どこか「無理」していたし、「自信のなさ」があったんだろうと思う。「やめよう」と思ったら急に、肩の力が抜けた。
ところが、何に力が入っていたんだろう? と思うくらい、ここ最近は、人生で一番、ライターであることを楽しめている。
「抜かりなく」、「伝わる文章で書き」、「締め切り遵守で納品」しようとしていた取材の仕事は、
ある意味、「肩の力を抜いて」、「自分がこれが最善だと思う文体で」、「自分のペースで」できる仕事に変わっている。
はっきりいって私のように、どこかの編集部でものすごく下積みがあったわけでもない独立系のライターは、どこかで誰かに正解を学んだわけではない。
独学するしかないし、場数を踏むしかない。
そのうち、「頼れるライター」像を、必死で演じるようになったんだろうと思う。
「いつ切られるかわからない」、いつもそんなギリギリの気持ちで、仕事をしていたような気がする。あの頃は。
案の定、体を痛め、ライターとしての自分のやり方の未熟さに呆然として、立ち止まらざるを得なくなった。
今、ライター業がこんなに気楽に取り組めているのはなぜか。以前の自分と何が一番違うかを振り返ってみると、こんなことが見えてくる。
・誰かから「切られる」存在なのではなく、いいものを作り、届けようとする「チーム」の一員としての仕事を、自分でちゃんと選ぶようになったこと
・「高いレベルに達しない原稿でなければならない」と考えるのではなく、「今の自分で最善を尽くした原稿を納品する」と決めたこと
・自分なりの「スタイル」を大事にできるようになったこと
特に最後の「自分なりのスタイル」は、これは私にとっては年数が必要だったものだ。
ライターから離れ、文筆や本づくりに注力したここ数年が、非常に大きかった。
メディアの個性、ペルソナに応じた原稿作りはむしろ好きな方だ。けれど、あのまま、依頼主の言われるがまま書き続けて年中肩こり、視力低下、睡眠不足が続くのであれば、
もっと自由になって、自分の文体を突き詰めてみたい、そう思った。
枠を一度出て、思い切って自分を表現してみたいと。
そして、そのフィールドで暴れてみたことで、自分の筆致のくせ、表現力の限界、文章の稚拙さを客観的に知り(これは喜びでもあり、痛みでもあるけれど)

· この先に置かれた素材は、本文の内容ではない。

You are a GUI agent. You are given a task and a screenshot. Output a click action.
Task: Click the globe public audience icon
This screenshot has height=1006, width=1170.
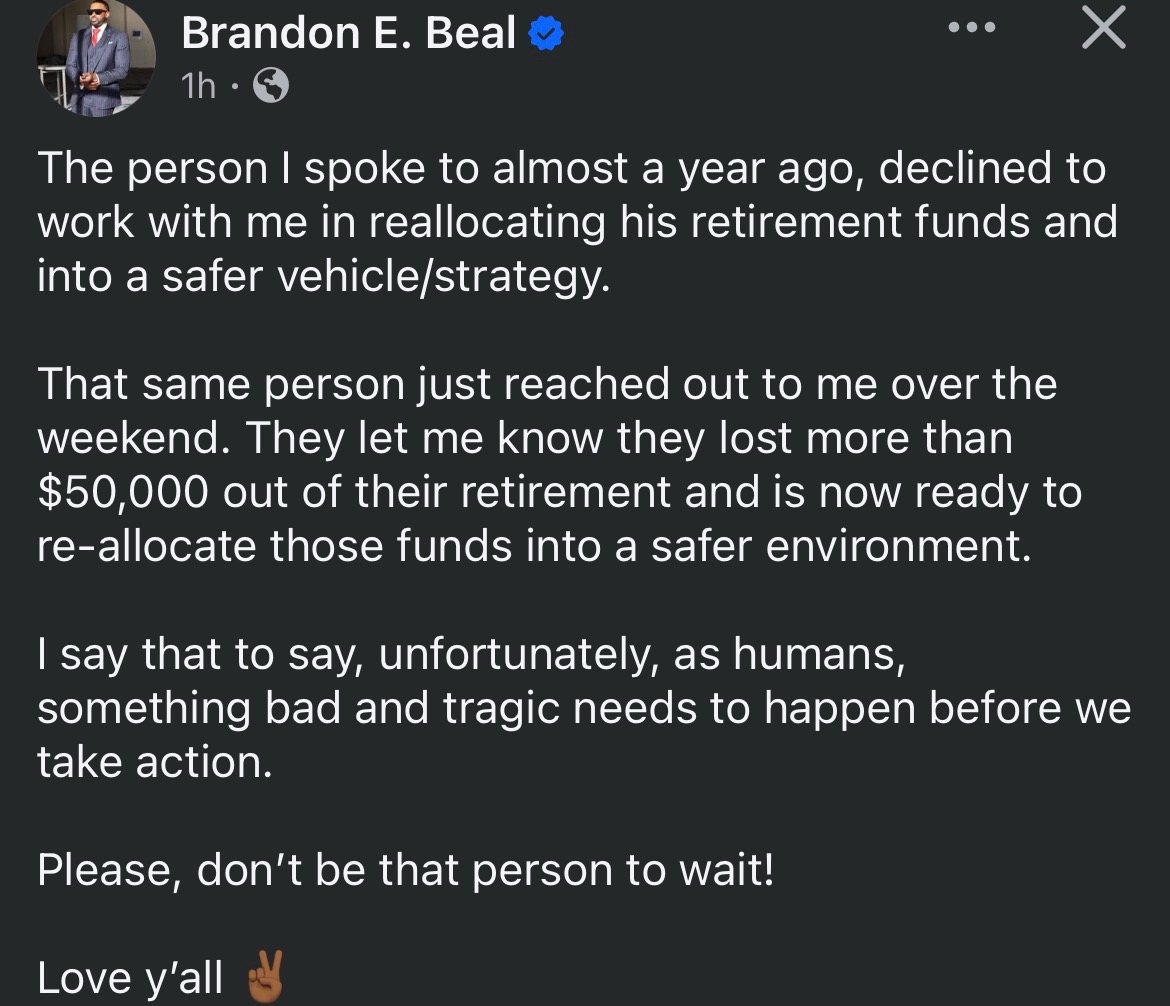271,85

今度は、制約の中で自分をどうやって表現していくか、その面白さ、楽しさにも気づけるようになった。
この本にも触れられていたけれど、執筆の得意分野を持つこと以上に、今の自分が、いちばん自信を持ってアウトプットできる文体、つまり自分なりのスタイルとは何か、を突き詰めておくことの方がたぶん、強い。
それは、流行り廃れのあるジャンルの確立よりも、ずっと太く、長く、しぶとく自分を支えてくれる。

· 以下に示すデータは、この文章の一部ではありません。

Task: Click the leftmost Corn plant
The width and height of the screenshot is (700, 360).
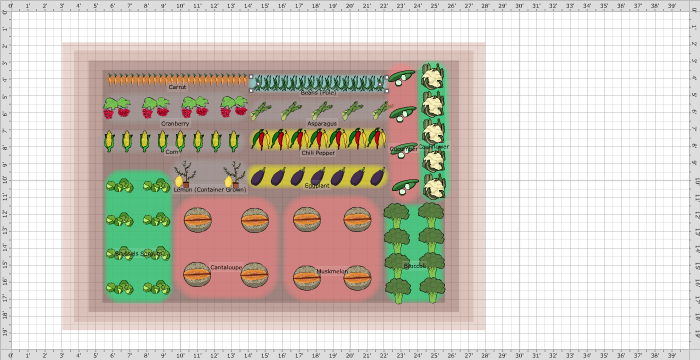Action: click(x=109, y=141)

スタイルの確立、というと大仰に聞こえるかもしれないが、「自分が一番ラクに表現できる文体とは何か」、ということなんだろうと私は理解している。
自分が無理なく、ラクに書けて、それでいて的確に読者のニーズに応えられる、自分なりの文章の流儀。
それは、得意ジャンルを持つことよりも、「この人に書いてもらいたい」というしぶとい信頼に繋がるんだと思うのだ。

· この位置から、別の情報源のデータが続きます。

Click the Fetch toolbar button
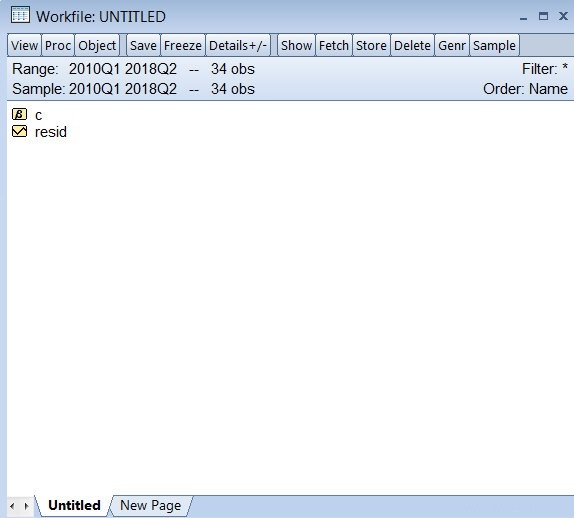The height and width of the screenshot is (518, 574). point(334,45)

インタビューなのか、コラムなのか、はたまた対談原稿なのか。
自由なフィールドで自分を表現することよりも、どう自分を消して「伝える」に徹することができるのか。
少々時間はかかっても、
スタイルを身につけることは、肩肘はって「切られないライターでいなければ!」と息巻くことなんかではなく、
「このスタイルが合うか、合わないか」、「合わなければ仕方がない」とお互いを認め合える、自立したコミュニケーション・仕事の基盤になるものなのだろうな、と思うわけで、
だからこそ今、ライター業がおもしろいなと感じているのだろうなと思うのである。